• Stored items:
*** Block opens ***

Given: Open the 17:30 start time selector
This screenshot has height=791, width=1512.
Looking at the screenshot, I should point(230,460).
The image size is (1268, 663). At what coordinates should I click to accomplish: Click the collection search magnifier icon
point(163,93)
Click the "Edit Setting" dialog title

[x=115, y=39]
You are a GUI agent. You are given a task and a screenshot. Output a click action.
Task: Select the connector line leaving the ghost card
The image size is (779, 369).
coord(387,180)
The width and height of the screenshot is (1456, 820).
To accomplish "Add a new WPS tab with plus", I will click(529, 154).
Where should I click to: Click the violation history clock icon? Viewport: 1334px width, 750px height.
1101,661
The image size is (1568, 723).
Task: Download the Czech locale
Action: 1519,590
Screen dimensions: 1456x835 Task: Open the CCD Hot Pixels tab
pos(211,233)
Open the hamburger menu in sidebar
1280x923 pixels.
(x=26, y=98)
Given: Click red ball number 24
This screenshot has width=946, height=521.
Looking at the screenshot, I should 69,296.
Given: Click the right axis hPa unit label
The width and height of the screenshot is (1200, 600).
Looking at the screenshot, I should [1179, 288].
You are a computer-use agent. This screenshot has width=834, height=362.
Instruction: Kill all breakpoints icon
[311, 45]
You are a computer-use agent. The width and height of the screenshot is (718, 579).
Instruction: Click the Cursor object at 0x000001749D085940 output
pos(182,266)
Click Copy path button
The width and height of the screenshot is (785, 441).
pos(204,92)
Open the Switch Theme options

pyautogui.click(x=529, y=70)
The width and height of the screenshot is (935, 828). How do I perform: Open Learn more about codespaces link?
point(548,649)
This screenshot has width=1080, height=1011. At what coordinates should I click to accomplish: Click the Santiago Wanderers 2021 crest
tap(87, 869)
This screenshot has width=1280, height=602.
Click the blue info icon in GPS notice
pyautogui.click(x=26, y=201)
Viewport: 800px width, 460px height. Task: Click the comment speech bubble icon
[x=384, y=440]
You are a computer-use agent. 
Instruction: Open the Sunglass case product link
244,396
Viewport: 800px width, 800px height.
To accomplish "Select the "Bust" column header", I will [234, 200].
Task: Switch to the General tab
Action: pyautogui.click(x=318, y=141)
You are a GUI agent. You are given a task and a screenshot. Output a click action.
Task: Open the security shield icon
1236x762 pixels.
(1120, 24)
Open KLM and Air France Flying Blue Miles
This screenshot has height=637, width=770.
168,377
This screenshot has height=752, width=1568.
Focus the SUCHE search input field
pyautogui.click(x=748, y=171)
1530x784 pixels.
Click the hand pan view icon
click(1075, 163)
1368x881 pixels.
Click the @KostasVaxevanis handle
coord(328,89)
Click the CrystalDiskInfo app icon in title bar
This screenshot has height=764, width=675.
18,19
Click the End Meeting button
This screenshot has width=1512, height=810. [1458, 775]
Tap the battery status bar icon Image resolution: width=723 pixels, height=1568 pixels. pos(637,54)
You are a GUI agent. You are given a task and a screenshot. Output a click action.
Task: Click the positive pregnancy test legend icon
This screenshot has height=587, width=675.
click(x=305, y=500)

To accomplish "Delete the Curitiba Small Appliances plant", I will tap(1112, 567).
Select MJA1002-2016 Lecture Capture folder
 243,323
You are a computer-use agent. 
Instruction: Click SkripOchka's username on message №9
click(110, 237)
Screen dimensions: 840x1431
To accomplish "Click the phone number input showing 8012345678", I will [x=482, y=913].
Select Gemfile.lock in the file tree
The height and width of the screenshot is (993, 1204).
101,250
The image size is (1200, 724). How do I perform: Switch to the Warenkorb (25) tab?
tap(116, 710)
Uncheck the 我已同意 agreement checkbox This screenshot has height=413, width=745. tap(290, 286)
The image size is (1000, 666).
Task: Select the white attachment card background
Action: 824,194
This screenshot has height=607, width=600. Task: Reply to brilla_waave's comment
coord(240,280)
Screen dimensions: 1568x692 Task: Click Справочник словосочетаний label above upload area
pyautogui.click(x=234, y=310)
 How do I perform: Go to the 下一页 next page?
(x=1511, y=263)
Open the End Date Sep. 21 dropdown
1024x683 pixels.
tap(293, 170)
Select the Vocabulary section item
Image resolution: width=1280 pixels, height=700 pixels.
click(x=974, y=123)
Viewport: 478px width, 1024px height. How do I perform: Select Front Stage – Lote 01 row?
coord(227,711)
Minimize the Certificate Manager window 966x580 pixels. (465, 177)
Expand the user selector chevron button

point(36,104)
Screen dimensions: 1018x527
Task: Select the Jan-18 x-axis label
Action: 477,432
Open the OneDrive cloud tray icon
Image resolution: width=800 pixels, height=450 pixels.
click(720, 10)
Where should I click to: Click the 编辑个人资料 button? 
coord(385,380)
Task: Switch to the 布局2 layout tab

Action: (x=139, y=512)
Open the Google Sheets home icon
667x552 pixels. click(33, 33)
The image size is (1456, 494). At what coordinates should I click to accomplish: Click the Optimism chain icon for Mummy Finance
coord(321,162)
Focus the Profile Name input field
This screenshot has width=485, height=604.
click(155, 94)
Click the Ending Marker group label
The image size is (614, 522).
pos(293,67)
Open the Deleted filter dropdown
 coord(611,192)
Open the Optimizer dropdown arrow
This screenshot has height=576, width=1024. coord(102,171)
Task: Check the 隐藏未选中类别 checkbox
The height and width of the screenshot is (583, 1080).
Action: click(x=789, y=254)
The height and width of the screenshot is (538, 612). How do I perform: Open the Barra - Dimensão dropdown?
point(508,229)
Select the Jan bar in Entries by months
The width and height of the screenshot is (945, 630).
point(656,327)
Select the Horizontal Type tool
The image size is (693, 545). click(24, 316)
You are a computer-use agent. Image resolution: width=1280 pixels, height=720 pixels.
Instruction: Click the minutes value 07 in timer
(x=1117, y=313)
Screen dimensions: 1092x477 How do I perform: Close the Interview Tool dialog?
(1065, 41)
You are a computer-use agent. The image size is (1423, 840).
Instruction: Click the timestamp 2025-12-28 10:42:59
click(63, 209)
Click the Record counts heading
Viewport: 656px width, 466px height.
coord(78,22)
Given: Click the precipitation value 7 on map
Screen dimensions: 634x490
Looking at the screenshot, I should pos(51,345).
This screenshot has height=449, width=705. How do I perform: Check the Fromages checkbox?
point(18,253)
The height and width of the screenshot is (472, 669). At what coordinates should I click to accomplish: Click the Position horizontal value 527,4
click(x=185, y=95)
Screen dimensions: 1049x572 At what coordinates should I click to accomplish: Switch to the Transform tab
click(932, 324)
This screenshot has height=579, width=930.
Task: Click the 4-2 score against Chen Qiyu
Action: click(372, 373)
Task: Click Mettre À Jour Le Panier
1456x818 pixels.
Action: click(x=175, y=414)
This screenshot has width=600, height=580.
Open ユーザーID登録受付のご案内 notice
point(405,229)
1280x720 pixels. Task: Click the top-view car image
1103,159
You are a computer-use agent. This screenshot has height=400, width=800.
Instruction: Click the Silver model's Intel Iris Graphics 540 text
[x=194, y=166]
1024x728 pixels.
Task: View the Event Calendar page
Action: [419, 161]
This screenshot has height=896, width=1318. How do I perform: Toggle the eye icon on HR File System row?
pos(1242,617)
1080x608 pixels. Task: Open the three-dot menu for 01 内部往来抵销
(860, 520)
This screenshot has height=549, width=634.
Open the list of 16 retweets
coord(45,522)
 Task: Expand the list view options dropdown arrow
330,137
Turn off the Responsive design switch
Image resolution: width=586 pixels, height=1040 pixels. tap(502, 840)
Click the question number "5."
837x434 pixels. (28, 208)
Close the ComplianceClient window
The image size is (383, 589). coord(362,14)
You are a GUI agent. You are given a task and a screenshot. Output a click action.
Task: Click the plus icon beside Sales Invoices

*** Block closes ***

• Task statement: An exact copy of all the records above is the required answer.

• Result:
Given: Open the 17:30 start time selector
This screenshot has height=791, width=1512.
Looking at the screenshot, I should point(230,460).
The image size is (1268, 663). At what coordinates should I click to accomplish: Click the collection search magnifier icon
point(163,93)
Click the "Edit Setting" dialog title

[x=115, y=39]
You are a GUI agent. You are given a task and a screenshot. Output a click action.
Task: Select the connector line leaving the ghost card
The image size is (779, 369).
coord(387,180)
The width and height of the screenshot is (1456, 820).
To accomplish "Add a new WPS tab with plus", I will click(529, 154).
Where should I click to: Click the violation history clock icon? Viewport: 1334px width, 750px height.
1101,661
The image size is (1568, 723).
Task: Download the Czech locale
Action: 1519,590
Screen dimensions: 1456x835 Task: Open the CCD Hot Pixels tab
pos(211,233)
Open the hamburger menu in sidebar
1280x923 pixels.
(x=26, y=98)
Given: Click red ball number 24
This screenshot has width=946, height=521.
Looking at the screenshot, I should 69,296.
Given: Click the right axis hPa unit label
The width and height of the screenshot is (1200, 600).
Looking at the screenshot, I should [1179, 288].
You are a computer-use agent. This screenshot has width=834, height=362.
Instruction: Kill all breakpoints icon
[311, 45]
You are a computer-use agent. The width and height of the screenshot is (718, 579).
Instruction: Click the Cursor object at 0x000001749D085940 output
pos(182,266)
Click Copy path button
The width and height of the screenshot is (785, 441).
pos(204,92)
Open the Switch Theme options

pyautogui.click(x=529, y=70)
The width and height of the screenshot is (935, 828). How do I perform: Open Learn more about codespaces link?
point(548,649)
This screenshot has width=1080, height=1011. At what coordinates should I click to accomplish: Click the Santiago Wanderers 2021 crest
tap(87, 869)
This screenshot has width=1280, height=602.
Click the blue info icon in GPS notice
pyautogui.click(x=26, y=201)
Viewport: 800px width, 460px height. Task: Click the comment speech bubble icon
[x=384, y=440]
You are a computer-use agent. 
Instruction: Open the Sunglass case product link
244,396
Viewport: 800px width, 800px height.
To accomplish "Select the "Bust" column header", I will [234, 200].
Task: Switch to the General tab
Action: pyautogui.click(x=318, y=141)
You are a GUI agent. You are given a task and a screenshot. Output a click action.
Task: Open the security shield icon
1236x762 pixels.
(1120, 24)
Open KLM and Air France Flying Blue Miles
This screenshot has height=637, width=770.
168,377
This screenshot has height=752, width=1568.
Focus the SUCHE search input field
pyautogui.click(x=748, y=171)
1530x784 pixels.
Click the hand pan view icon
click(1075, 163)
1368x881 pixels.
Click the @KostasVaxevanis handle
coord(328,89)
Click the CrystalDiskInfo app icon in title bar
This screenshot has height=764, width=675.
18,19
Click the End Meeting button
This screenshot has width=1512, height=810. [1458, 775]
Tap the battery status bar icon Image resolution: width=723 pixels, height=1568 pixels. pos(637,54)
You are a GUI agent. You are given a task and a screenshot. Output a click action.
Task: Click the positive pregnancy test legend icon
This screenshot has height=587, width=675.
click(x=305, y=500)

To accomplish "Delete the Curitiba Small Appliances plant", I will tap(1112, 567).
Select MJA1002-2016 Lecture Capture folder
 243,323
You are a computer-use agent. 
Instruction: Click SkripOchka's username on message №9
click(110, 237)
Screen dimensions: 840x1431
To accomplish "Click the phone number input showing 8012345678", I will [x=482, y=913].
Select Gemfile.lock in the file tree
The height and width of the screenshot is (993, 1204).
101,250
The image size is (1200, 724). How do I perform: Switch to the Warenkorb (25) tab?
tap(116, 710)
Uncheck the 我已同意 agreement checkbox This screenshot has height=413, width=745. tap(290, 286)
The image size is (1000, 666).
Task: Select the white attachment card background
Action: 824,194
This screenshot has height=607, width=600. Task: Reply to brilla_waave's comment
coord(240,280)
Screen dimensions: 1568x692 Task: Click Справочник словосочетаний label above upload area
pyautogui.click(x=234, y=310)
 How do I perform: Go to the 下一页 next page?
(x=1511, y=263)
Open the End Date Sep. 21 dropdown
1024x683 pixels.
tap(293, 170)
Select the Vocabulary section item
Image resolution: width=1280 pixels, height=700 pixels.
click(x=974, y=123)
Viewport: 478px width, 1024px height. How do I perform: Select Front Stage – Lote 01 row?
coord(227,711)
Minimize the Certificate Manager window 966x580 pixels. (465, 177)
Expand the user selector chevron button

point(36,104)
Screen dimensions: 1018x527
Task: Select the Jan-18 x-axis label
Action: 477,432
Open the OneDrive cloud tray icon
Image resolution: width=800 pixels, height=450 pixels.
click(720, 10)
Where should I click to: Click the 编辑个人资料 button? 
coord(385,380)
Task: Switch to the 布局2 layout tab

Action: (x=139, y=512)
Open the Google Sheets home icon
667x552 pixels. click(33, 33)
The image size is (1456, 494). At what coordinates should I click to accomplish: Click the Optimism chain icon for Mummy Finance
coord(321,162)
Focus the Profile Name input field
This screenshot has width=485, height=604.
click(155, 94)
Click the Ending Marker group label
The image size is (614, 522).
pos(293,67)
Open the Deleted filter dropdown
 coord(611,192)
Open the Optimizer dropdown arrow
This screenshot has height=576, width=1024. coord(102,171)
Task: Check the 隐藏未选中类别 checkbox
The height and width of the screenshot is (583, 1080).
Action: click(x=789, y=254)
The height and width of the screenshot is (538, 612). How do I perform: Open the Barra - Dimensão dropdown?
point(508,229)
Select the Jan bar in Entries by months
The width and height of the screenshot is (945, 630).
point(656,327)
Select the Horizontal Type tool
The image size is (693, 545). click(24, 316)
You are a computer-use agent. Image resolution: width=1280 pixels, height=720 pixels.
Instruction: Click the minutes value 07 in timer
(x=1117, y=313)
Screen dimensions: 1092x477 How do I perform: Close the Interview Tool dialog?
(1065, 41)
You are a computer-use agent. The image size is (1423, 840).
Instruction: Click the timestamp 2025-12-28 10:42:59
click(63, 209)
Click the Record counts heading
Viewport: 656px width, 466px height.
coord(78,22)
Given: Click the precipitation value 7 on map
Screen dimensions: 634x490
Looking at the screenshot, I should pos(51,345).
This screenshot has height=449, width=705. How do I perform: Check the Fromages checkbox?
point(18,253)
The height and width of the screenshot is (472, 669). At what coordinates should I click to accomplish: Click the Position horizontal value 527,4
click(x=185, y=95)
Screen dimensions: 1049x572 At what coordinates should I click to accomplish: Switch to the Transform tab
click(932, 324)
This screenshot has height=579, width=930.
Task: Click the 4-2 score against Chen Qiyu
Action: click(372, 373)
Task: Click Mettre À Jour Le Panier
1456x818 pixels.
Action: click(x=175, y=414)
This screenshot has width=600, height=580.
Open ユーザーID登録受付のご案内 notice
point(405,229)
1280x720 pixels. Task: Click the top-view car image
1103,159
You are a computer-use agent. This screenshot has height=400, width=800.
Instruction: Click the Silver model's Intel Iris Graphics 540 text
[x=194, y=166]
1024x728 pixels.
Task: View the Event Calendar page
Action: [419, 161]
This screenshot has height=896, width=1318. How do I perform: Toggle the eye icon on HR File System row?
pos(1242,617)
1080x608 pixels. Task: Open the three-dot menu for 01 内部往来抵销
(860, 520)
This screenshot has height=549, width=634.
Open the list of 16 retweets
coord(45,522)
 Task: Expand the list view options dropdown arrow
330,137
Turn off the Responsive design switch
Image resolution: width=586 pixels, height=1040 pixels. tap(502, 840)
Click the question number "5."
837x434 pixels. (28, 208)
Close the ComplianceClient window
The image size is (383, 589). coord(362,14)
You are a GUI agent. You are given a task and a screenshot. Output a click action.
Task: Click the plus icon beside Sales Invoices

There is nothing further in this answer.